Imagine tracking a molecule of air as it moves around inside a balloon: its speed, trajectory, spin, etc. Now try to predict how that molecule will behave as it moves through that balloon as it bounces off of the rubber and into other air molecules.
I hope you can understand that this would be incredibly, INCREDIBLY hard to do with accuracy given how many variables you’d need to track, and how small variations can throw off your estimates very rapidly.
BUT… what if instead of tracking the behavior of individual molecules, we track the behavior of all those trillions of air molecules as a whole: temperature, pressure, volume, etc. This is much easier, because the individual behaviors of all those particles will average out. This is how we get the ideal gas law: PV = nRT.
Another way to think of it is to consider predicting the results of a coin flip: how many times will it land on heads? You’ll only be able to get it right 50% of the time. But what if we consider 10 coins, and consider the results as a whole: how many times will the heads come up between 40% and 60% of the time?
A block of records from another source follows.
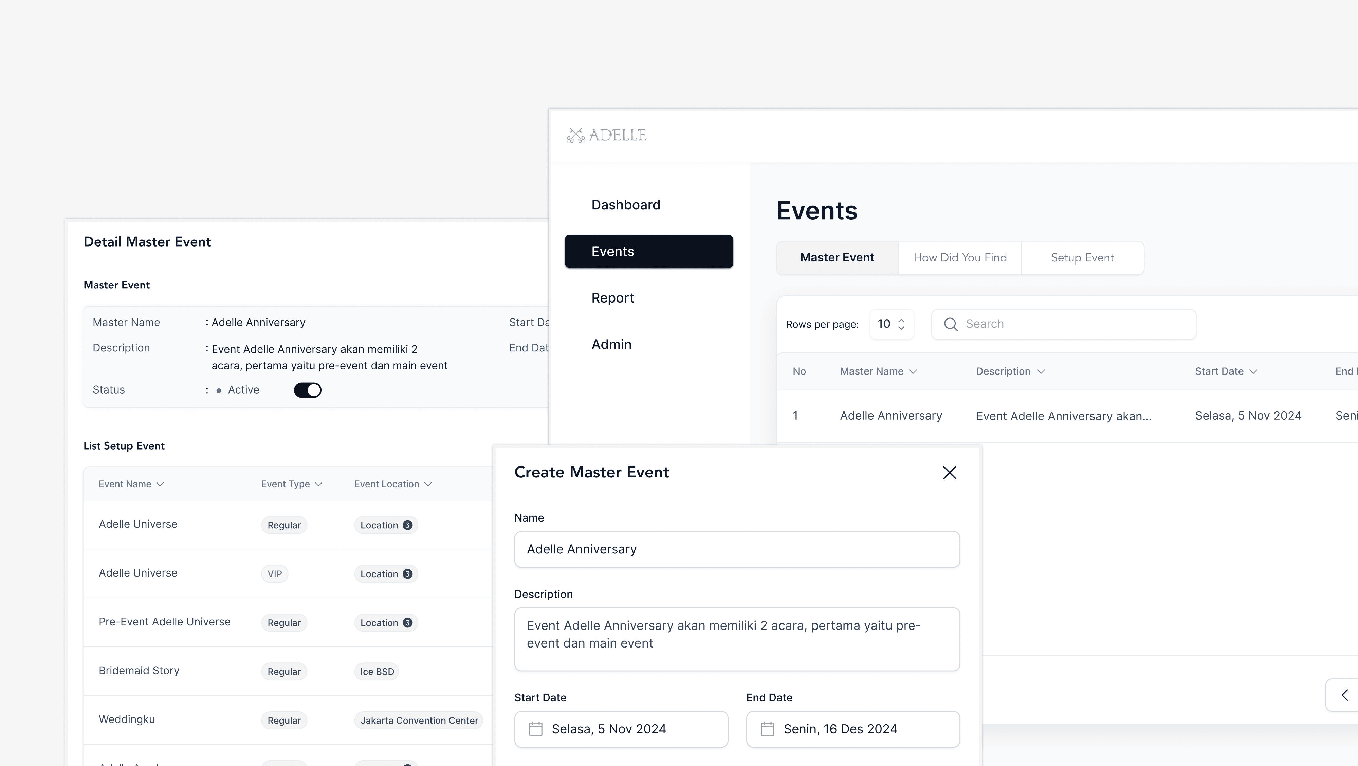Click the search magnifier icon
Image resolution: width=1358 pixels, height=766 pixels.
tap(950, 324)
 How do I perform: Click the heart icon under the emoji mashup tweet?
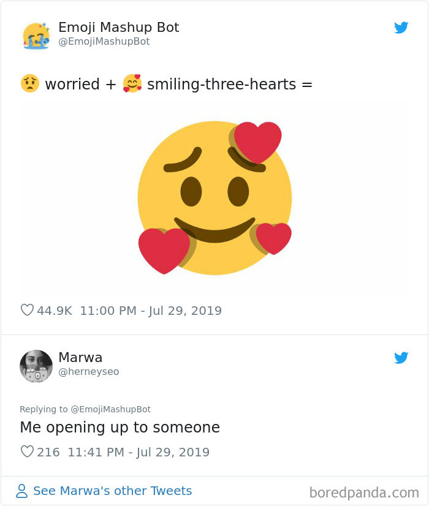pyautogui.click(x=27, y=311)
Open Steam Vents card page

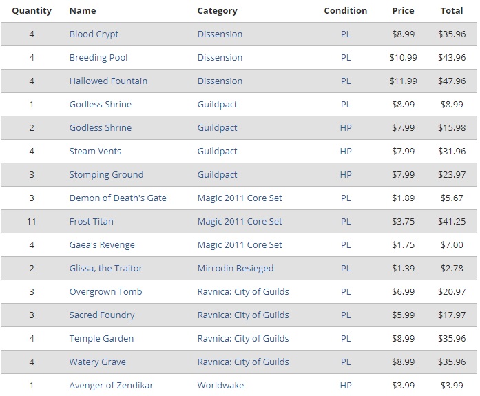coord(95,152)
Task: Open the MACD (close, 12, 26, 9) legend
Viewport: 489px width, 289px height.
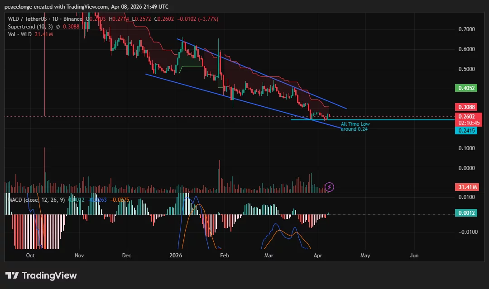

That’s a lot easier, and can be mathematically tracked along what’s called a [normal distribution](https://www.fourmilab.ch/rpkp/experiments/statistics.html). Furthermore, when you increase that number to 100 coins, or 1000 coins, that normal distribution gets narrower and narrower, because as you add more coins the system “averages out” more and more.
The larger a system is, the more accurately you can gauge its “average state.” Tomorrow’s weather is a much smaller system than the overall climate (which can be roughly seen as an average of a region’s weather patterns over a long period of time). The idiosyncrasies of daily changes to the weather effectively average out over a long period and is easier to predict, and trends are easier to observe.